--- Bereitgestellter Auszug ---
# Bios Update E782 Fujitsu



## Basti 92 (7. Dezember 2018)

Hallo,

eigentlich habe ich ein Problem, dass ein Core auf 100% läuft wenn ich eine ExpressCard einstecke... egal welche.
Nach ein wenig suchen bin ich auf der Fujitsu Seite gelandet.


> BIOS V. 2.08:
> Solved problems:
> - DHCPv6 error occurs during PXE IPv6 boot.
> - POST stop occurs when USB devices connected to USB3.0 port is unplugged during POST.
> ...


Leider hat die Kiste wirklich noch Bios V.2.07 drauf.
Ein einfaches Update klappt nicht da kommt der Fehler "invalid or missing File".
Das "DeskUpdate" läuft nicht unter Win10.
Hat jemand eine Idee wie ich das Bios Update da rein bekomme?

EDIT: V2.11 ist jetzt drauf (ExpressCard geht nun), aber ein neueres klappt nicht.
Ich hätte eigentlich gerne das V2.17 drauf gegen "Meltdown/Spectre".


MfG Basti


----------



## wuselsurfer (7. Dezember 2018)

Basti 92 schrieb:


> EDIT: V2.11 ist jetzt drauf (ExpressCard geht nun), aber ein neueres klappt nicht.
> Ich hätte eigentlich gerne das V2.17 drauf gegen "Meltdown/Spectre".


 Von wo lädst Du die Files?


----------



## Basti 92 (7. Dezember 2018)

Hallo,

dachte ich hätte den Link eingefügt, direkt von der Fujitsu Support Seite natürlich. Oder direkt V2.16.


----------



## wuselsurfer (7. Dezember 2018)

Die Seite ist ja grauenhaft.

Die Version 2.16 kann man nicht installieren?
Hast Du den Virenscanner abgeschaltet?
Läuft das Programm als Administrator?


----------



## Basti 92 (7. Dezember 2018)

Abend,



> Die Version 2.16 kann man nicht installieren?


genau, siehe Bild:



Spoiler






			Dieser Inhalt steht nur eingeloggten Mitgliedern zur Verfügung.
        




Bei 2.17 übrigens der gleiche Fehler:



Spoiler






			Dieser Inhalt steht nur eingeloggten Mitgliedern zur Verfügung.
        







> Hast Du den Virenscanner abgeschaltet?

--- Auszug der Datensätze ---
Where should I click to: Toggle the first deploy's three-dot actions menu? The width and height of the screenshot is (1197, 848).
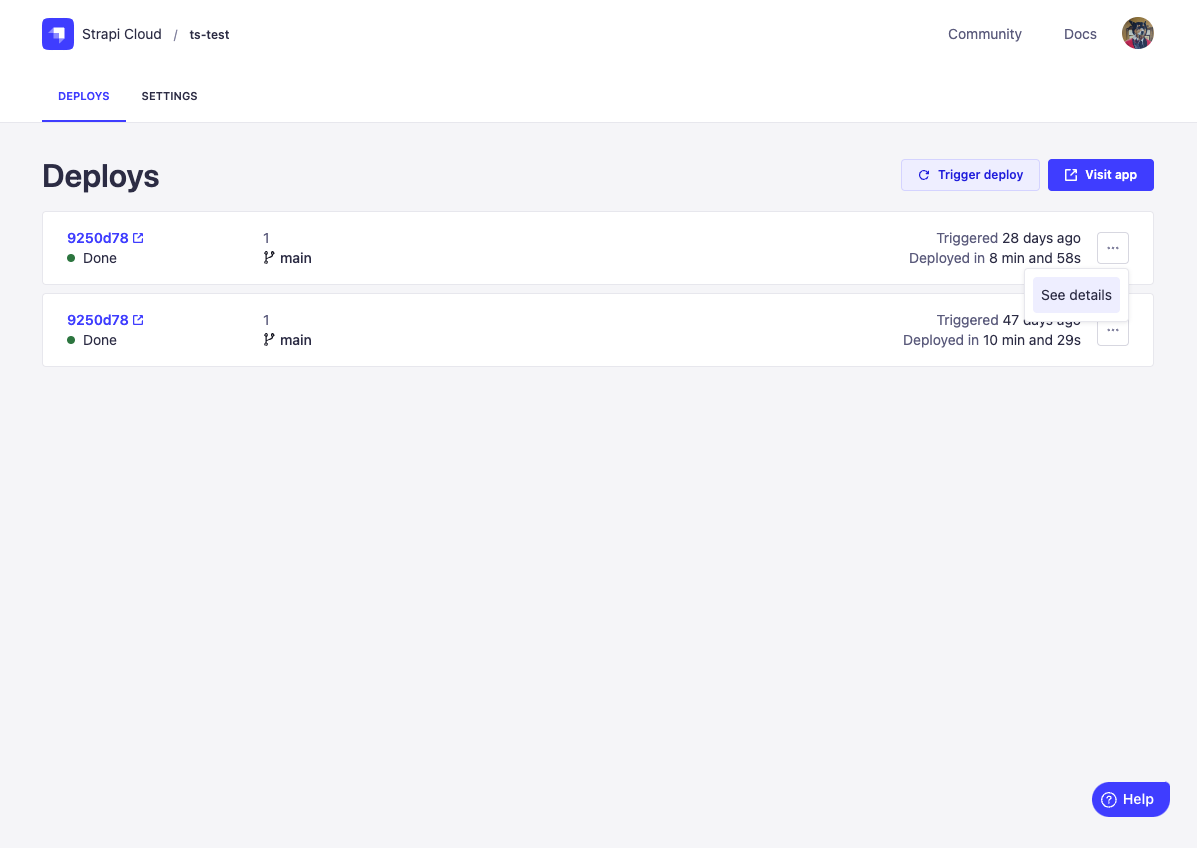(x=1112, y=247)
--
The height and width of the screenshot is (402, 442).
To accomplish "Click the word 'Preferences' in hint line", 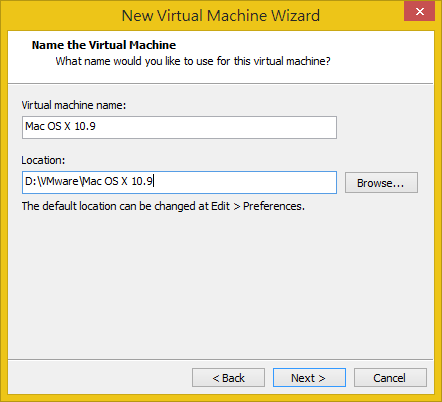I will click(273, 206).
--
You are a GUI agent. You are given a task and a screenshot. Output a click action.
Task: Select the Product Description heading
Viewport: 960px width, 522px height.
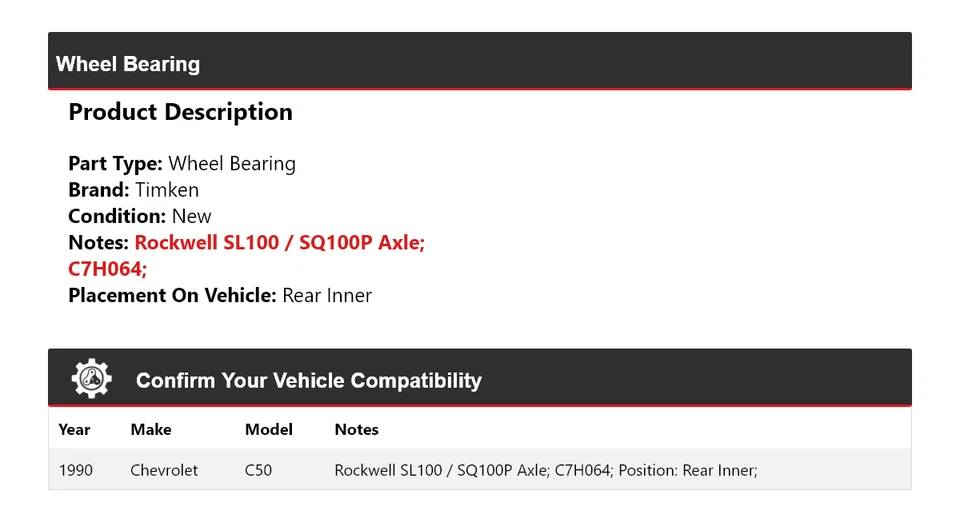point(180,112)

--- Deine Aufgaben ---
[a] Gib aus dem Thread zum BIOS-Update den Text zwischen "Nach ein wenig" und "da rein bekomme?", einschließlich, wortgleich wieder.
[b] Stimmen die folgenden Aussagen mit dem Thread zum BIOS-Update überein? Antworte jeweils mit Ja oder Nein und zitiere die entscheidenden Worte. (i) Auf dem Gerät war zunächst die BIOS-Version 2.07 installiert. (ii) DeskUpdate läuft unter Windows 10. (iii) Bei Version 2.17 erscheint ein anderer Fehler als bei Version 2.16.
[c] Setze den Thread zum BIOS-Update nach dem letzten gezeigten Satz fort.

--- Lösungen zur Übung ---
[a]
Nach ein wenig suchen bin ich auf der Fujitsu Seite gelandet.


> BIOS V. 2.08:
> Solved problems:
> - DHCPv6 error occurs during PXE IPv6 boot.
> - POST stop occurs when USB devices connected to USB3.0 port is unplugged during POST.
> ...


Leider hat die Kiste wirklich noch Bios V.2.07 drauf.
Ein einfaches Update klappt nicht da kommt der Fehler "invalid or missing File".
Das "DeskUpdate" läuft nicht unter Win10.
Hat jemand eine Idee wie ich das Bios Update da rein bekomme?

[b]
(i) Ja: „Leider hat die Kiste wirklich noch Bios V.2.07 drauf.“
(ii) Nein: „Das "DeskUpdate" läuft nicht unter Win10.“
(iii) Nein: „Bei 2.17 übrigens der gleiche Fehler:“

[c]
> Läuft das Programm als Administrator?


Natürlich 

Zur Fujitsu Seite, neu hätte ich mir definitiv keinen gekauft und die Webseite ist echt abartig... 
Der Vorgänger ist nur leider nach ~8 Jahren verreckt und der E782 mit echtem Quadcore und 8GB ist mir eben für nen Apfel und ein Ei zugeflogen, SSD war noch da, was soll man da noch sagen .


----------



## iTzZent (8. Dezember 2018)

Entpacke mal die FTS_BIOSWindowsE752E782andS752S782vPro_216_1190397.exe, benenne den Ordner um in "Bios" und kopiere ihn auf "c:/". Danach führe die Datei DskFlash.exe mit Administratorrechten aus. Vielleicht kommt das aktuelle Setup Programm mit dem langen Datienamen nicht klar. Ist eh schonmal sehr merkwürdig, das FSC das Bios unter Windows flashen lässt... 

Wenn das nicht geht, wende dich einfach mal an den FSC Support.


----------



## Basti 92 (8. Dezember 2018)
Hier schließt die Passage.